Chi potrà descrivere da quale stordimento fosse sopraffatto lord Evandale?

»Questa, Emilia, è una delle vostre! così prese a disfogarsi contro della sorella. Perchè mai vi ho mandato a tenerle compagnia? L'avrete fatta impazzire con qualcuna delle stranezze a voi solite.»

»In parola d'onore, fratello mio, con questi vostri modi voi sì che fareste impazzire quante donne vivono nella Scozia! Perchè la vostra innamorata vuol prendersi spasso di voi, o crede così acquistar maggior vezzo ai vostr'occhi, voi piantate una lite contro d'una sorella che difende la vostra causa presso di lei, e nel momento che sperava averla ridotta alla ragione. E qual è poi stata l'origine di tutta questa scena da tragedia? La vista d'un uomo che s'è affacciato al poggiuolo di quell'angolo della casa.»

»Qual uomo? Qual poggiuolo? Sclamò impazientito lord Evandale. Miss Bellenden non è capace di volermi prendere a giuoco.»

»Chetatevi, milord! chetatevi! venne in campo Jenny sollecita di non lasciare innoltrare le dilucidazioni; parlate di grazia più sotto voce. Miss Editta comincia a riaversi.»

Quand'ella ebbe riacquistato affatto l'uso de' sensi chiese di rimanere sola con lord Evandale. Ciascuno si ritirò, Jenny con aria di semplicità uficiosa, lady Emilia e il cappellano dando a divedere lo scontento di non poter meglio appagare la loro curiosità.

Usciti che questi furono della sala, Editta pregò Evandale a sedersi presso al sofà ove l'aveano dopo il deliquio adagiata.
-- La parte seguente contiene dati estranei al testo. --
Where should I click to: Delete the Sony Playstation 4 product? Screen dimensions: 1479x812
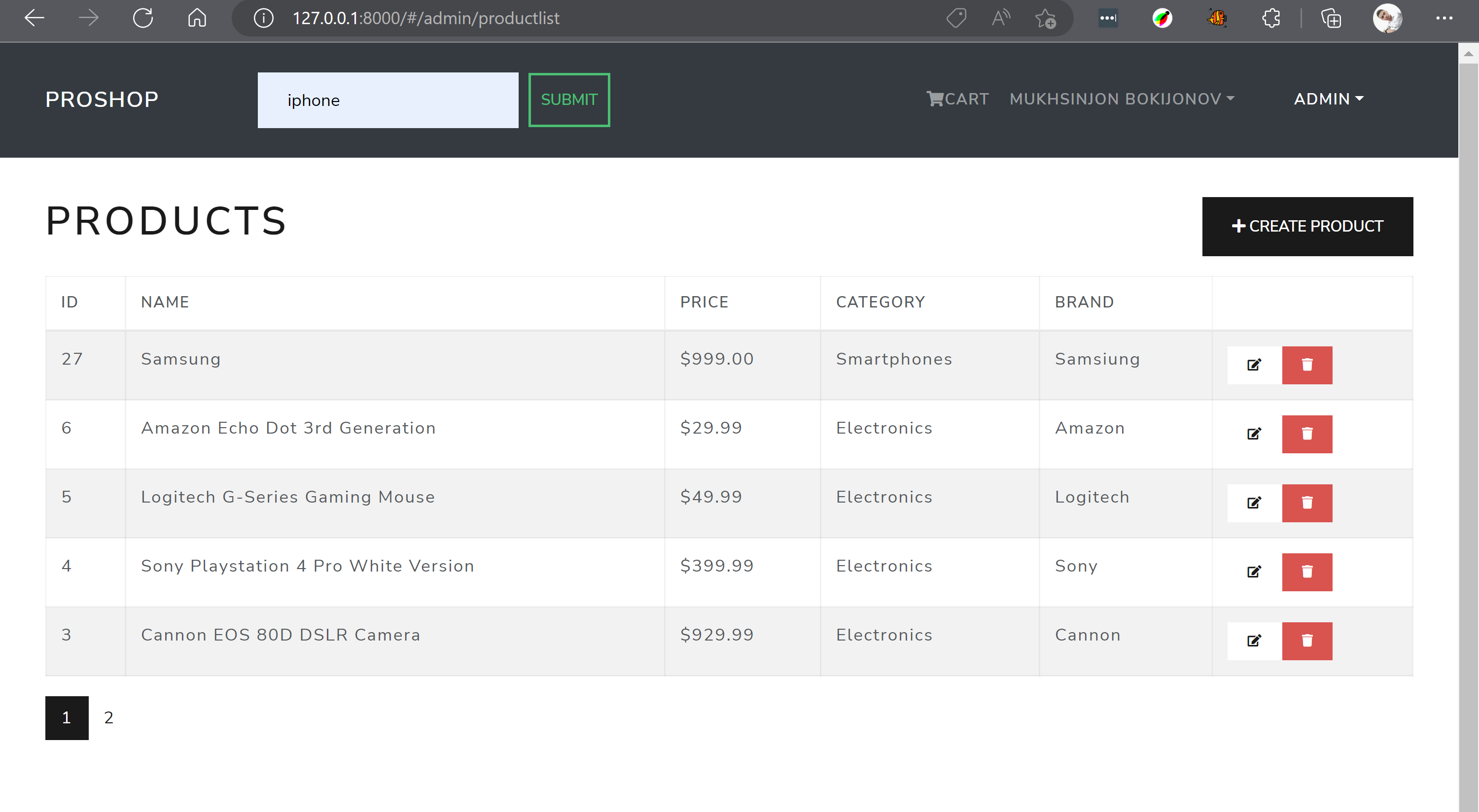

Ne prese la mano, la portò alle proprie labbra a malgrado della maraviglia e della resistenza opposta dal lord; indi raccogliendo quante forze le rimaneano, lasciò d'improvviso, gettandosegli ai piedi, il sofà.

»Perdonatemi o milord! esclamò, perdonatemi sono costretta ad esservi ingrata, a rompere un obbligo il più solenne. — Voi possedete la mia amicizia, la mia stima, il mio rispetto, la mia gratitudine, ma egli e impossibile ch'io vi sposi.»
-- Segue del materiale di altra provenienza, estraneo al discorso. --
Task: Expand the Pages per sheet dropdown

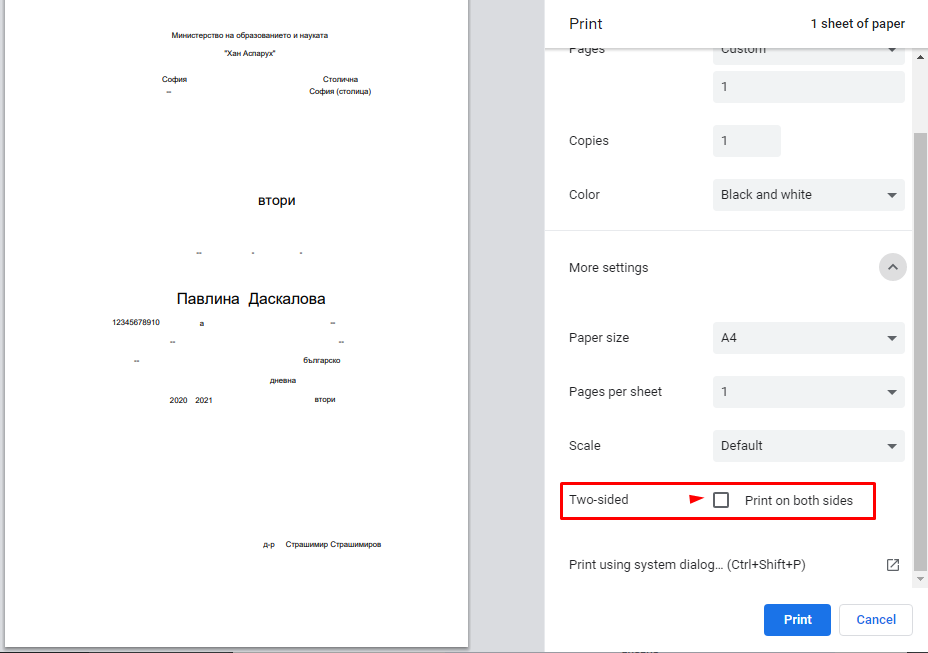Action: 808,392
»Voi uscite d'un sogno doloroso, mia cara Editta (le disse lord Evandale rialzandola e riponendola sul sofà); e vi lasciate ora trasportare dalla vostra immaginazione e dalle larve che vi crea un animo facile troppo a sentire ogni impressione.»

»V'ingannate, lord Evandale, Editta rispose. Io non ho sognato altrimenti, nè la mia mente è in delirio. Non l'avrei creduto se qualcuno me lo avesse raccontato. Ma l'ho visto, e debbo crederlo agli occhi miei.»